I have a slice of channels that all receive the same message:
func broadcast(c <-chan string, chans []chan<- string) {
for msg := range c {
for _, ch := range chans {
ch <- msg
}
}
}
However, since each of the channels in chans are potentially being read at a different rate, I don't want to block the other channels when I get a slow consumer. I've solved this with goroutines:
func broadcast(c <-chan string, chans []chan<- string) {
for msg := range c {
for _, ch := range chans {
go func() { ch <- msg }()
}
}
}
However, the order of the messages that get passed to each channel is important.

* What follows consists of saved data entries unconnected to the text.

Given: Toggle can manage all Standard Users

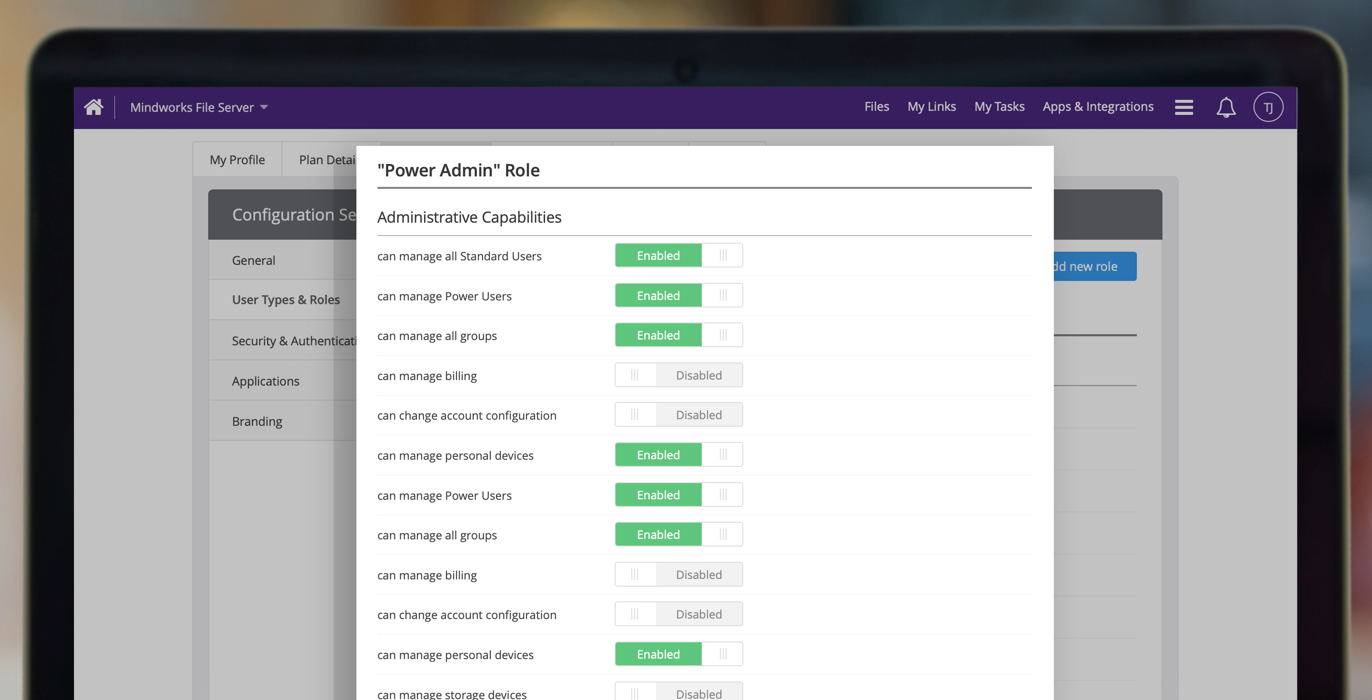Looking at the screenshot, I should pos(678,256).
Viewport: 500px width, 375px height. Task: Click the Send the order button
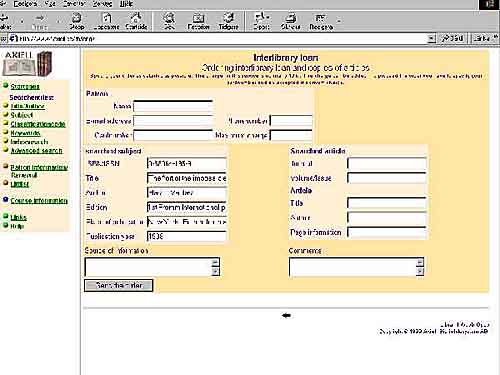pyautogui.click(x=119, y=285)
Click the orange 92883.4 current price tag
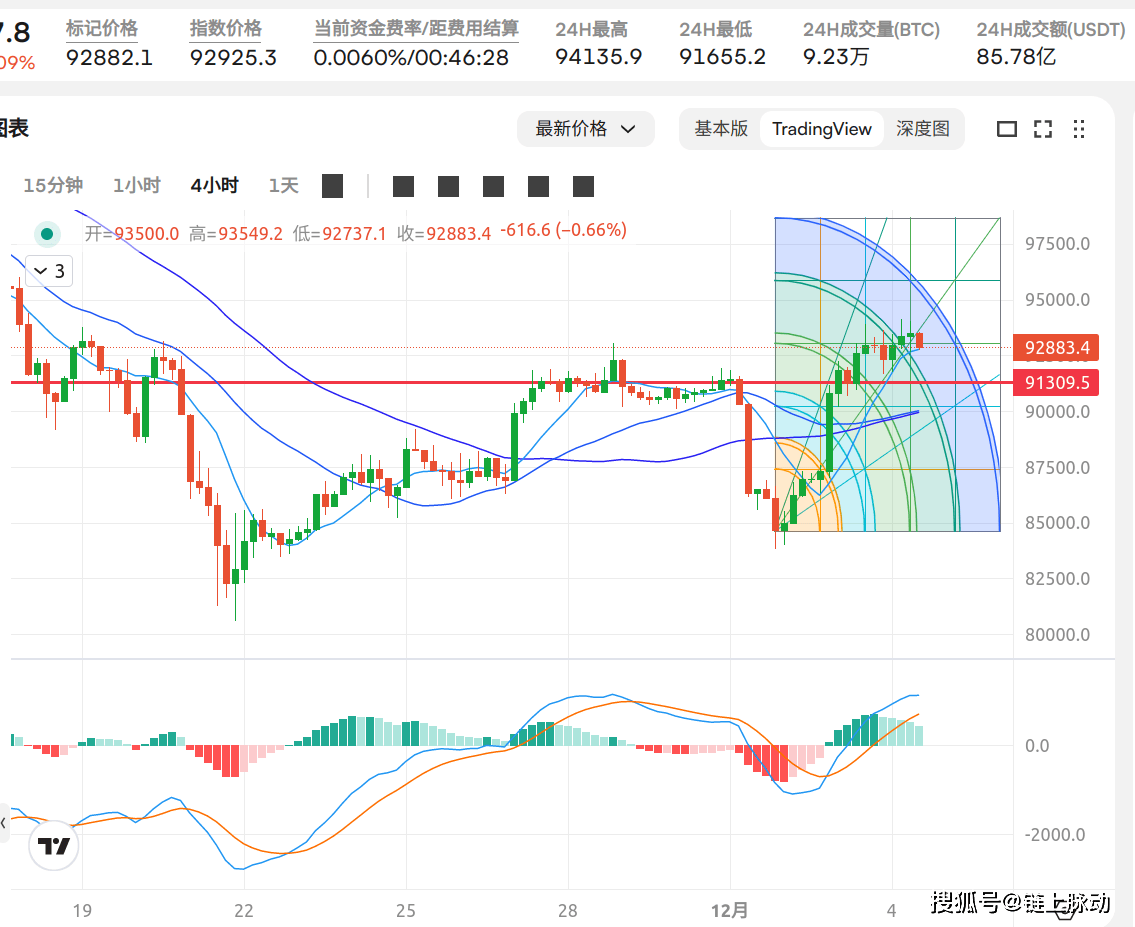 1055,348
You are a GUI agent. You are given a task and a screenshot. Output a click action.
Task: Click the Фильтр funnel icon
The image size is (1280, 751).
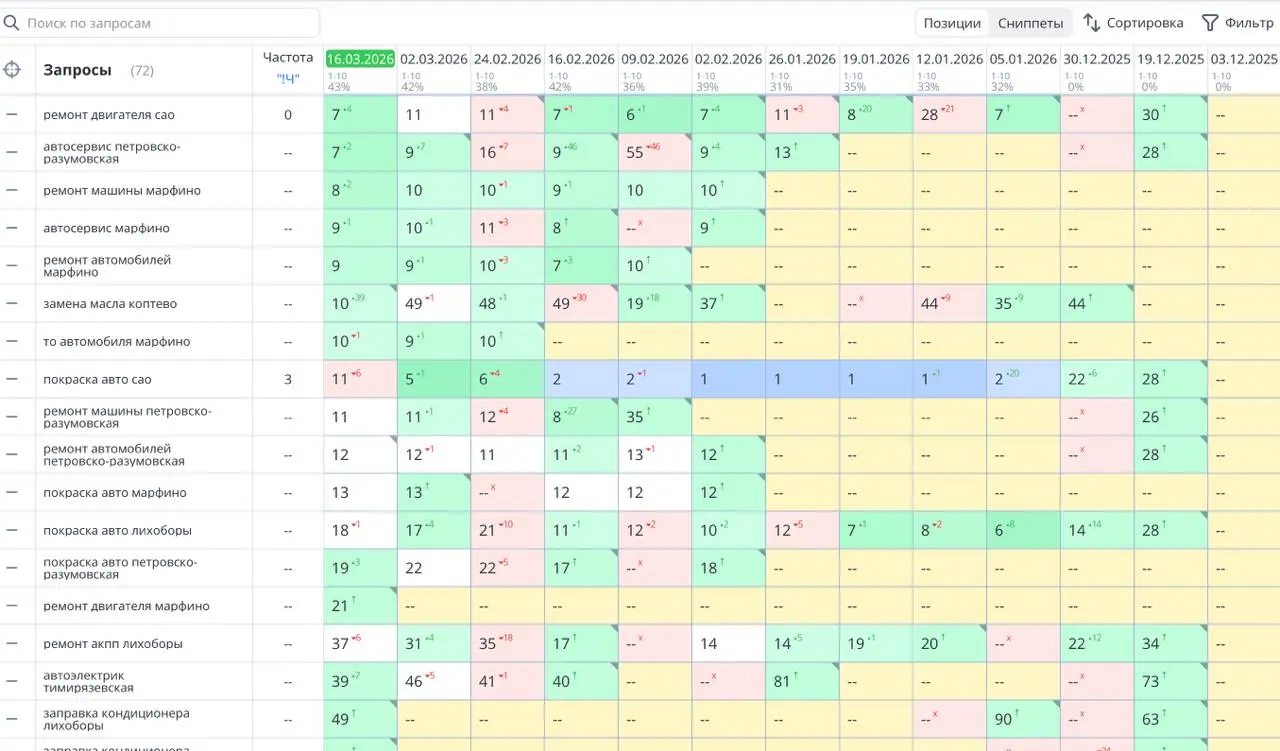(1210, 23)
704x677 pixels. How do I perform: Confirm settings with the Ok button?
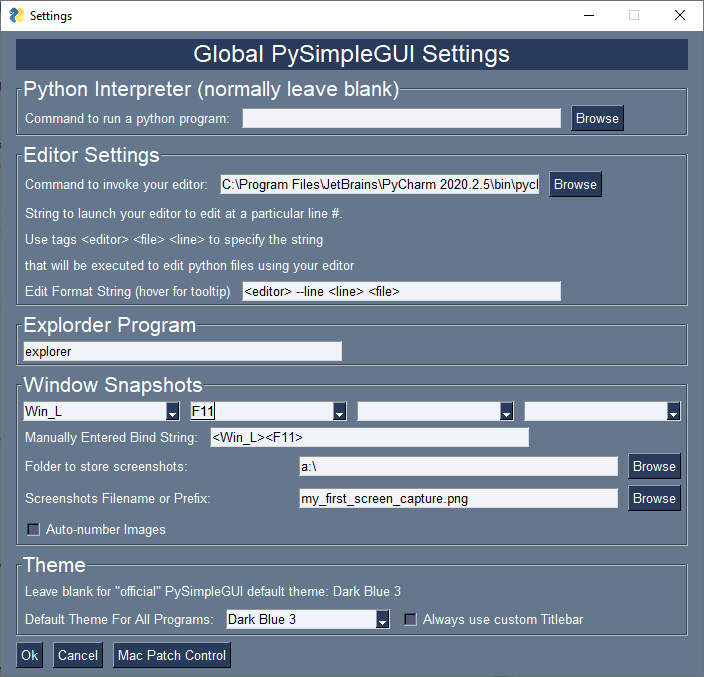[x=30, y=655]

I looked to the spec to see if channels preserve order when blocked, and all I found was this:
If the capacity is greater than zero, the channel is asynchronous: communication operations succeed without blocking if the buffer is not full (sends) or not empty (receives), and elements are received in the order they are sent.
To me, if a write is blocked, then it is not "sent", but waiting to be sent. With that assumption, the above says nothing about order of sending when multiple goroutines are blocked on writing.
Are there any guarantees about the order of sends after a channel becomes unblocked?
No, there are no guarantees.
Even when the channel is not full, if two goroutines are started at about the same time to send to it, I don't think there is any guarantee that the goroutine that was started first would actually execute first. So you can't count on the messages arriving in order.